Характеристиками «новой женщины» являются самостоятельность, бунтарство и то, что она противостоит стереотипам и ожиданиям женской роли в семье и обществе, особенно в области сексуальности[56]. Философия Ницше, и особенно его идеи нового человека и переоценки ценностей, сыграла значительную роль в появлении «новой женщины»[57]. Характерным для категории новой женщины является то, что она одинаково существует в социальной действительности и в репрезентативной сфере (Felski 1995, 143–144; The New Woman and the — Aesthetic Opening 2004, 1–14). Исследователи[58] показали, что «новая женщина» в художественной литературе является не (с)только репрезентацией существующего в обществе типа женского поведения, но и воображаемым (желаемым) образом. Ввиду этой двойственности восприятия образ «новой женщины» был способен выполнять функции создания и осмысления альтернативных ролей женщин в обществе. В качестве «пока не существующего» типа женщины образ «новой женщины» оказался влиятельным для женской эмансипации. Художественная литература, таким образом, не столько отражала реальность, сколько создавала «поле» для обсуждения и конструирования альтернативных возможностей социальной реальности.

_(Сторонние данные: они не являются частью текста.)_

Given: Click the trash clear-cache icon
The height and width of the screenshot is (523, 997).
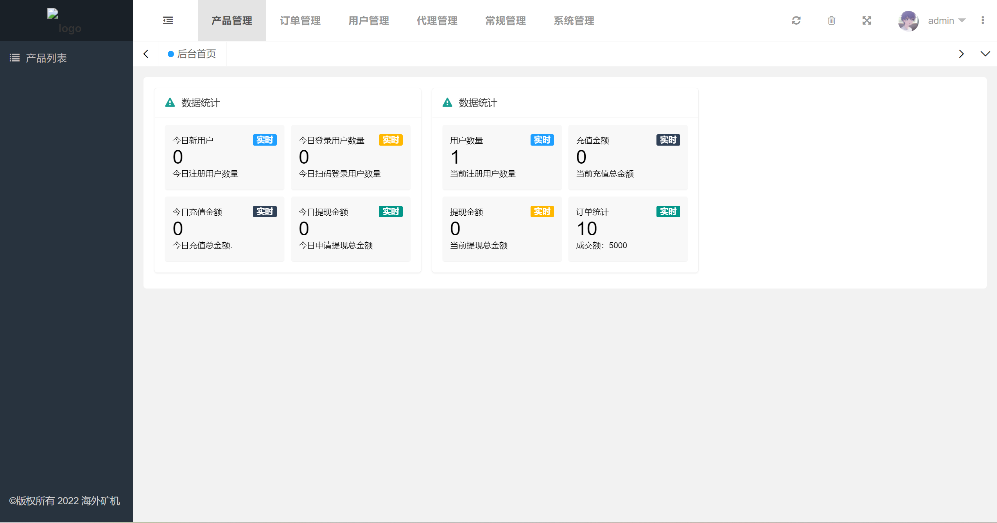Looking at the screenshot, I should tap(831, 20).
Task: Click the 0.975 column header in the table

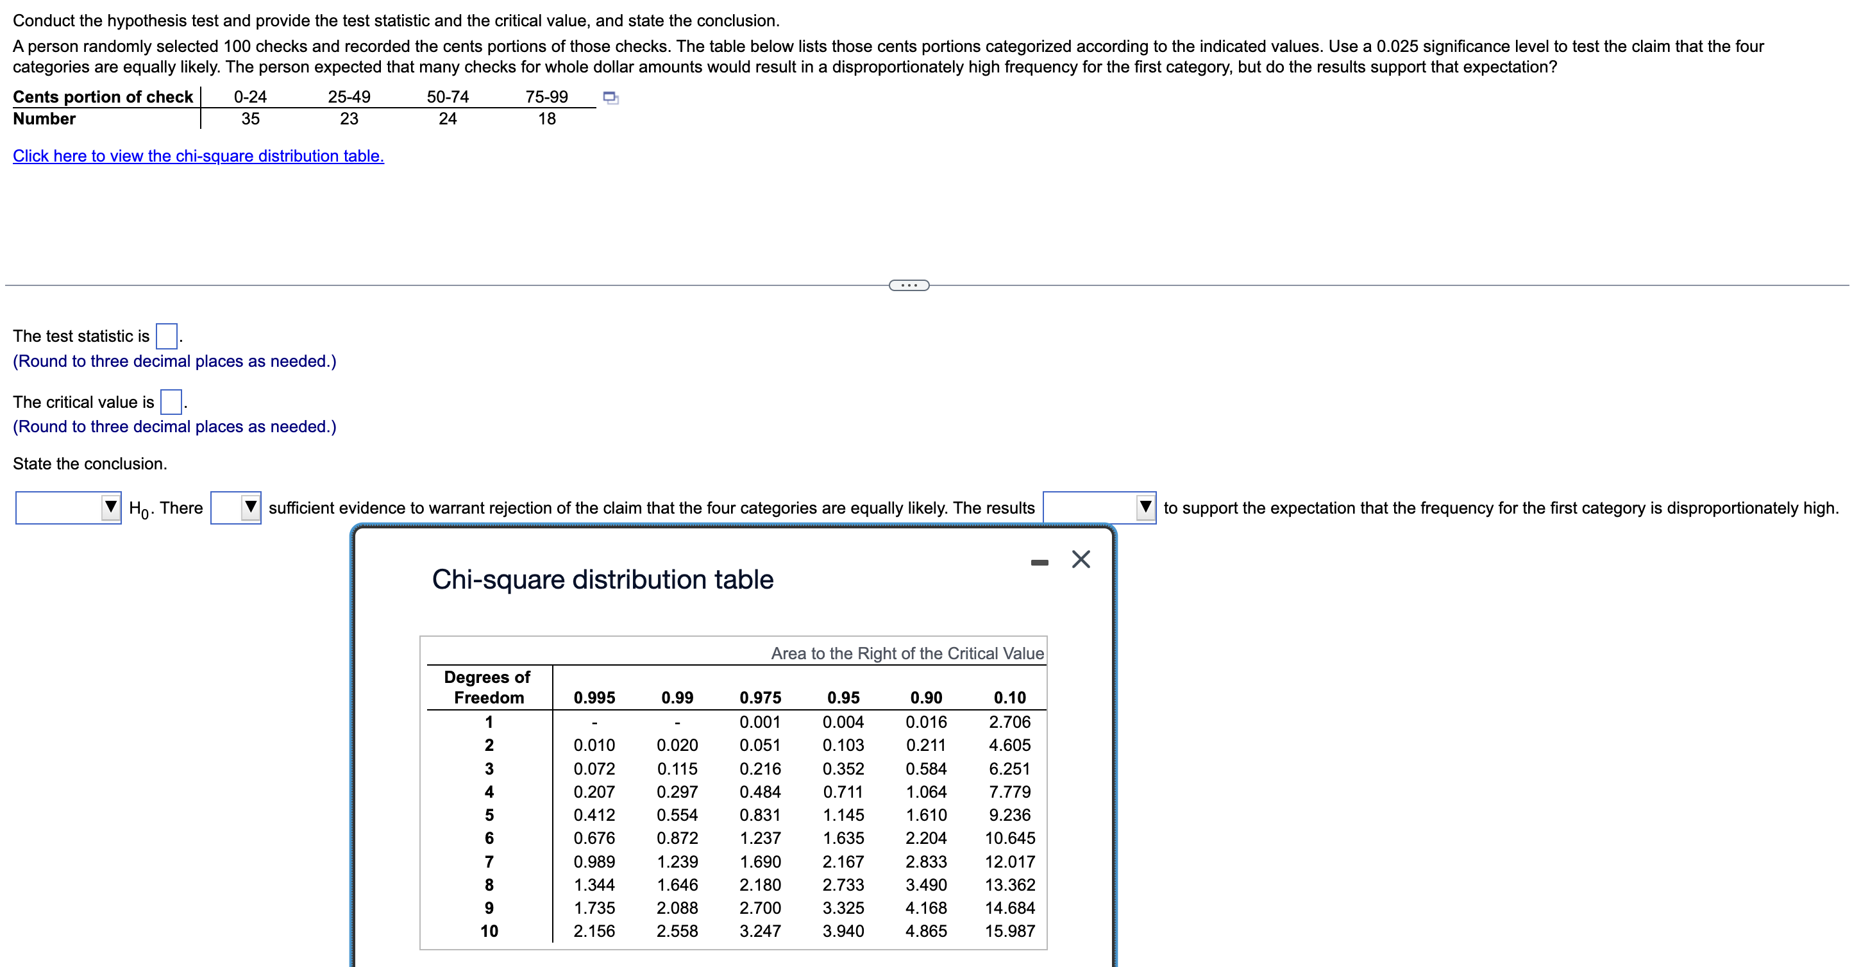Action: coord(760,697)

В русской культуре понятие «новой женщины» имеет свою специфику, которая восходит к 1860-м годам и особенно к Чернышевскому, автору книги «Что делать: из рассказов о новых людях»[59]. Примечательно, что у Чернышевского одним из новых людей оказывается именно женщина, Вера Павловна. К эпохе модернизма дискурс о новых людях изменяется: появляются уже ницшеанские понятия нового человека и сверхчеловека (Matich 1992, 60–61), которые являются исключительно маскулинными. Обращает на себя внимание и то, что в эпоху модернизма проявляются новые женщины, которые на самом деле уже оказываются новыми «новыми женщинами» (или новыми женщинами в западном смысле слова). Особенно важны в этом отношении А. Коллонтай и ее знаменитая статья «Новая женщина» 1913 года. Коллонтай, как и левое женское движение в целом, продолжает линию общественной критики, присоединяясь тем самым к культурной традиции Чернышевского. В культурной элите новая женщина, занимающаяся политикой, не была встречена с энтузиазмом. Однако это не означало, что дискурс «новой женщины» не имел влияния на гендерную культуру раннего модернизма.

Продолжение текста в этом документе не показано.